_REQUIRED TASKS_
1. According to the AADN announcement, how many years of research and development does the collection's debut represent?
2. Summarize the AADN announcement in two sentences.
3. Resume the AADN announcement after its final sentence and carry it forward.

— Start PAGE EXCERPT —

The Harvard University Graduate School of Design is proud to launch the African American Design Nexus (AADN), a virtual collection that illuminates African American architects and designers from various generations, practices, and backgrounds. AADN employs a variety of interactive media to chronicle the history and ongoing promise of African American design practice across three categories—people, projects, and places—and to reveal previously undiscovered or under-acknowledged practitioners, theorists, and spaces.
AADN aims to not only introduce and highlight these various designers and contributions, but tell the stories behind each. In foregrounding these narratives, AADN seeks to attract and inspire the next generation of underrepresented designers, while exemplifying a value at the heart of Harvard GSD’s pedagogy: Designing the built environment must call upon insights and voices that represent a diversity of backgrounds and experiences.
AADN content includes video interviews, visual portfolios, and engaging written biographies and narratives, all curated by a team of Harvard GSD researchers. AADN launched last Friday with an initial collection that includes designers Alison Grace Williams, Mabel O. Wilson, and Walter Hood, and projects including the National Museum of African American History and the August Wilson Center.
AADN’s debut represents four years of research and development, a collaboration among Harvard GSD’s African American Student Union (AASU), Harvard GSD dean Mohsen Mostafavi, architect Phil Freelon (Loeb Fellow ’90), and Harvard GSD’s Frances Loeb Library, where AADN is housed. As such, the AADN both represents and advances Frances Loeb Library’s ambition of innovative information access and knowledge creation.
“By establishing a virtual collection for African American design resources, Harvard GSD’s Frances Loeb Library will ensure the legacy of African American architects by collecting, cataloguing, and sharing their work and stories,” says Ann Whiteside, Librarian and Assistant Dean for Information Services, Frances Loeb Library. “As a place of knowledge, the library’s role is to ensure the collection and dissemination of knowledge that promotes our goals for diversity and inclusion for Harvard GSD, and for the design fields. Creating an online platform for this allows us to share this information broadly.”

— End PAGE EXCERPT —
— Start SUPPLIED MATERIAL —

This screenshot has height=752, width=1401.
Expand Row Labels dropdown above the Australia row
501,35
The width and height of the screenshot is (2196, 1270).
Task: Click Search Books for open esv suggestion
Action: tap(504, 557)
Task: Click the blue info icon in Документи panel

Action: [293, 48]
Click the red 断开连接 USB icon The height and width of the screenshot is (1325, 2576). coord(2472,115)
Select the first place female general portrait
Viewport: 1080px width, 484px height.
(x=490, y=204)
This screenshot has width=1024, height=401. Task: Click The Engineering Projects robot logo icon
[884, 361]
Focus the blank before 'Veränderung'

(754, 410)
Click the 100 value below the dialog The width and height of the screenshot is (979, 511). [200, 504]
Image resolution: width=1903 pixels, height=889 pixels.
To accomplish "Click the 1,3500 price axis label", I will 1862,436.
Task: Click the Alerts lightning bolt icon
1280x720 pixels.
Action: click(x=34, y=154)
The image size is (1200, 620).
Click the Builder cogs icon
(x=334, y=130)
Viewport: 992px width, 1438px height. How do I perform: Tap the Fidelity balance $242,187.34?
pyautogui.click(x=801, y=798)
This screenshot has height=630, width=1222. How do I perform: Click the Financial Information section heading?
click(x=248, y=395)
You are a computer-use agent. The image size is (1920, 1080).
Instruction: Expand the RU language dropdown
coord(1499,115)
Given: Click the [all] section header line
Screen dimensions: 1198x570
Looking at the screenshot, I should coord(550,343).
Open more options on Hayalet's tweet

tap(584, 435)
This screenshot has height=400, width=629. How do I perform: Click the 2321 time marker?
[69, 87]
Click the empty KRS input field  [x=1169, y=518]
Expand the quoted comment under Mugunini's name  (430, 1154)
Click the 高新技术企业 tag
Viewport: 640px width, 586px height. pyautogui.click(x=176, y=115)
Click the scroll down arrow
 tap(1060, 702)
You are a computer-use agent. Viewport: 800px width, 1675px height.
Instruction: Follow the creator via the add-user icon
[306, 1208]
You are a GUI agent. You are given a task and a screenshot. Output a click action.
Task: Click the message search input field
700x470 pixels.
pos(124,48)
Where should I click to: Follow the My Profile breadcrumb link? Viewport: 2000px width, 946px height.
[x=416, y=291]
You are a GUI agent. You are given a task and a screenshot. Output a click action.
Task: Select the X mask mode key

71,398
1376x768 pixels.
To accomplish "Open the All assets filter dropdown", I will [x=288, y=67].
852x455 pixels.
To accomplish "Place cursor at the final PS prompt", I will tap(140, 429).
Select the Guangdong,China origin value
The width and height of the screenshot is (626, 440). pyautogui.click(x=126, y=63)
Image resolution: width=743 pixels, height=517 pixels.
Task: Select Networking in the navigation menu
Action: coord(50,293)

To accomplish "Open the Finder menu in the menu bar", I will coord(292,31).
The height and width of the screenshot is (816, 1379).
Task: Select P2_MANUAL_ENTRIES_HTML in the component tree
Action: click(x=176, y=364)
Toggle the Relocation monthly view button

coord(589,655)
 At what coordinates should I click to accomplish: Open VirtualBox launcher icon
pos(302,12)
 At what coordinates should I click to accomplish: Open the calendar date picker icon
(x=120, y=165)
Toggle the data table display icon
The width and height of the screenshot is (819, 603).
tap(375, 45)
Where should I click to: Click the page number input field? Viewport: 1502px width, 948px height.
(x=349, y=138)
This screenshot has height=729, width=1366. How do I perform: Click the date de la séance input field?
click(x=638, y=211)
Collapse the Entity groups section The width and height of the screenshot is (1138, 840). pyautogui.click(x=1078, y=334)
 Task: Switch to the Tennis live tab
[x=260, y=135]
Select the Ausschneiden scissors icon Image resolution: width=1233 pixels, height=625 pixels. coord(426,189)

— End SUPPLIED MATERIAL —

_RESULTS BY TASK_
1. Four years.

2. The Harvard University Graduate School of Design has launched the African American Design Nexus, a virtual collection that uses video interviews, visual portfolios, and written narratives to chronicle African American architects and designers across people, projects, and places. The result of four years of research and development, it is housed at the Frances Loeb Library and seeks to inspire the next generation of underrepresented designers.

3.
Following its launch, AADN will be expanded and maintained by a research team, charged with identifying people and institutions of interest, assessing gaps in knowledge, and advancing collaborative relationships. This research team includes Whiteside as well as Alix Reiskind, Research and Teaching Team Librarian and Team Lead, Frances Loeb Library; Gabriel Ramos (MUP ’19); and other Harvard GSD students and Frances Loeb Library researchers.
AADN took root following Harvard GSD’s inaugural Black in Design Conference in October 2015, as student organizers and AASU members considered how to proceed with building coalitions of African American designers and enhancing their visibility. Freelon and Mostafavi were engaged in parallel conversations; in dialogue with then-AASU president Dana McKinney (MArch/MUP ’17), Mostafavi envisioned an authoritative compendium of individuals and institutions that pursue a pattern-break in design education and practice.
“The African American Design Nexus is a powerful platform for disseminating knowledge about the remarkable achievements of a diverse group of designers, as well as projects,” Mostafavi says. “It also illustrates, more broadly, the legacy and power of the canon they have generated. I am incredibly proud of and grateful for the work that has been done to bring this incredible collaboration to fruition, and hope that it continues to evolve and provide inspiration for future generations.”
AADN represents the most recent and most public undertaking of the Dean’s Diversity Initiative (DDI), a portfolio of projects aimed at inspiring students from critically underrepresented populations to pursue design, and maintaining an inclusive environment that promotes an active and effective exchange of ideas. Establishing DDI was one of Mostafavi’s first actions as dean of Harvard GSD.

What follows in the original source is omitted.